§ **How to complete this task**
Write out all the entries below without any change.

§ **Records for the exercise**
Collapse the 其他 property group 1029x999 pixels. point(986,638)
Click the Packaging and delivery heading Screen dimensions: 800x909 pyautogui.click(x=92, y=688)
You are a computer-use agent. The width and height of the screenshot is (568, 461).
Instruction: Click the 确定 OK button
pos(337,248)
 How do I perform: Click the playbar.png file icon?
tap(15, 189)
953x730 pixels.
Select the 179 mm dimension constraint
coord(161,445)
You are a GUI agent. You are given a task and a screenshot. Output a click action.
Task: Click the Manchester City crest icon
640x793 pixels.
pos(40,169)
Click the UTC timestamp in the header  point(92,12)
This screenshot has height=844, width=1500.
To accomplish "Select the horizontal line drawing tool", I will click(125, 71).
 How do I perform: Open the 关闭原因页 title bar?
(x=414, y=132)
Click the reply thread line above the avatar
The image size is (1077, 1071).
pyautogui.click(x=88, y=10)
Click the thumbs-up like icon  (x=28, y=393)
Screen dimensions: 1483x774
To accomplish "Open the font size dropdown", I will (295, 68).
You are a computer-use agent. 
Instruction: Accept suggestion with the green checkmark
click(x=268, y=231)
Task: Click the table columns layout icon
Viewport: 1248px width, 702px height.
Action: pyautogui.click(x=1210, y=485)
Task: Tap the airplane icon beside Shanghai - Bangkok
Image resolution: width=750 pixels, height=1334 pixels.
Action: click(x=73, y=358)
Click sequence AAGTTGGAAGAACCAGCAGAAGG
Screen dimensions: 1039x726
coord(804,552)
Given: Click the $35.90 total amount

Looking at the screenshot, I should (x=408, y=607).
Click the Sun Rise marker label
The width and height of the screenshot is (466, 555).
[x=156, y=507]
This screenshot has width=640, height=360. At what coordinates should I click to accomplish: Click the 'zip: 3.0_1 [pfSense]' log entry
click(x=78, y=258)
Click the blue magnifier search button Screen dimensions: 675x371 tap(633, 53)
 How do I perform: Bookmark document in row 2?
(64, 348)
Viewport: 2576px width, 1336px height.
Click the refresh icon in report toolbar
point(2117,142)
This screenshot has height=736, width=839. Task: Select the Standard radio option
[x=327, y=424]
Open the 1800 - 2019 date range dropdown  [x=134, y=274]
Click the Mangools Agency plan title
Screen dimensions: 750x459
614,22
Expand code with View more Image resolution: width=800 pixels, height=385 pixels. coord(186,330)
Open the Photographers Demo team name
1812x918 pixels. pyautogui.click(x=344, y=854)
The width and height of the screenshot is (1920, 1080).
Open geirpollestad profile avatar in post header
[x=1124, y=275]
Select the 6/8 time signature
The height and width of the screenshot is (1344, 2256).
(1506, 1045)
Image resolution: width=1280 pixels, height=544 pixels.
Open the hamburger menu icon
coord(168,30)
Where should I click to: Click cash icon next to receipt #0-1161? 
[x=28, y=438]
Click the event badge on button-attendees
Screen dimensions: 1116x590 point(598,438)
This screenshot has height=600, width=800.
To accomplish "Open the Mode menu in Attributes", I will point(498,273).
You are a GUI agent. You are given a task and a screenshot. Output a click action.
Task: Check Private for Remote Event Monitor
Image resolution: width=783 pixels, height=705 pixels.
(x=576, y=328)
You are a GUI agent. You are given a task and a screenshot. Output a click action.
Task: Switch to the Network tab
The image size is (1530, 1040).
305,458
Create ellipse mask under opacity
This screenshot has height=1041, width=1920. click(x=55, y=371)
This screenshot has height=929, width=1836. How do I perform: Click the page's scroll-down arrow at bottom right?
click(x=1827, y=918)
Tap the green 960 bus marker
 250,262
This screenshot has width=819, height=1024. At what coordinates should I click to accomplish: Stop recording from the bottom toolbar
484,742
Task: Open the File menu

§ **Answer box**
Collapse the 其他 property group 1029x999 pixels. point(986,638)
Click the Packaging and delivery heading Screen dimensions: 800x909 pyautogui.click(x=92, y=688)
You are a computer-use agent. The width and height of the screenshot is (568, 461).
Instruction: Click the 确定 OK button
pos(337,248)
 How do I perform: Click the playbar.png file icon?
tap(15, 189)
953x730 pixels.
Select the 179 mm dimension constraint
coord(161,445)
You are a GUI agent. You are given a task and a screenshot. Output a click action.
Task: Click the Manchester City crest icon
640x793 pixels.
pos(40,169)
Click the UTC timestamp in the header  point(92,12)
This screenshot has height=844, width=1500.
To accomplish "Select the horizontal line drawing tool", I will click(125, 71).
 How do I perform: Open the 关闭原因页 title bar?
(x=414, y=132)
Click the reply thread line above the avatar
The image size is (1077, 1071).
pyautogui.click(x=88, y=10)
Click the thumbs-up like icon  (x=28, y=393)
Screen dimensions: 1483x774
To accomplish "Open the font size dropdown", I will (295, 68).
You are a computer-use agent. 
Instruction: Accept suggestion with the green checkmark
click(x=268, y=231)
Task: Click the table columns layout icon
Viewport: 1248px width, 702px height.
Action: pyautogui.click(x=1210, y=485)
Task: Tap the airplane icon beside Shanghai - Bangkok
Image resolution: width=750 pixels, height=1334 pixels.
Action: click(x=73, y=358)
Click sequence AAGTTGGAAGAACCAGCAGAAGG
Screen dimensions: 1039x726
coord(804,552)
Given: Click the $35.90 total amount

Looking at the screenshot, I should (x=408, y=607).
Click the Sun Rise marker label
The width and height of the screenshot is (466, 555).
[x=156, y=507]
This screenshot has width=640, height=360. At what coordinates should I click to accomplish: Click the 'zip: 3.0_1 [pfSense]' log entry
click(x=78, y=258)
Click the blue magnifier search button Screen dimensions: 675x371 tap(633, 53)
 How do I perform: Bookmark document in row 2?
(64, 348)
Viewport: 2576px width, 1336px height.
Click the refresh icon in report toolbar
point(2117,142)
This screenshot has height=736, width=839. Task: Select the Standard radio option
[x=327, y=424]
Open the 1800 - 2019 date range dropdown  [x=134, y=274]
Click the Mangools Agency plan title
Screen dimensions: 750x459
614,22
Expand code with View more Image resolution: width=800 pixels, height=385 pixels. coord(186,330)
Open the Photographers Demo team name
1812x918 pixels. pyautogui.click(x=344, y=854)
The width and height of the screenshot is (1920, 1080).
Open geirpollestad profile avatar in post header
[x=1124, y=275]
Select the 6/8 time signature
The height and width of the screenshot is (1344, 2256).
(1506, 1045)
Image resolution: width=1280 pixels, height=544 pixels.
Open the hamburger menu icon
coord(168,30)
Where should I click to: Click cash icon next to receipt #0-1161? 
[x=28, y=438]
Click the event badge on button-attendees
Screen dimensions: 1116x590 point(598,438)
This screenshot has height=600, width=800.
To accomplish "Open the Mode menu in Attributes", I will point(498,273).
You are a GUI agent. You are given a task and a screenshot. Output a click action.
Task: Check Private for Remote Event Monitor
Image resolution: width=783 pixels, height=705 pixels.
(x=576, y=328)
You are a GUI agent. You are given a task and a screenshot. Output a click action.
Task: Switch to the Network tab
The image size is (1530, 1040).
305,458
Create ellipse mask under opacity
This screenshot has height=1041, width=1920. click(x=55, y=371)
This screenshot has height=929, width=1836. How do I perform: Click the page's scroll-down arrow at bottom right?
click(x=1827, y=918)
Tap the green 960 bus marker
 250,262
This screenshot has width=819, height=1024. At what coordinates should I click to accomplish: Stop recording from the bottom toolbar
484,742
Task: Open the File menu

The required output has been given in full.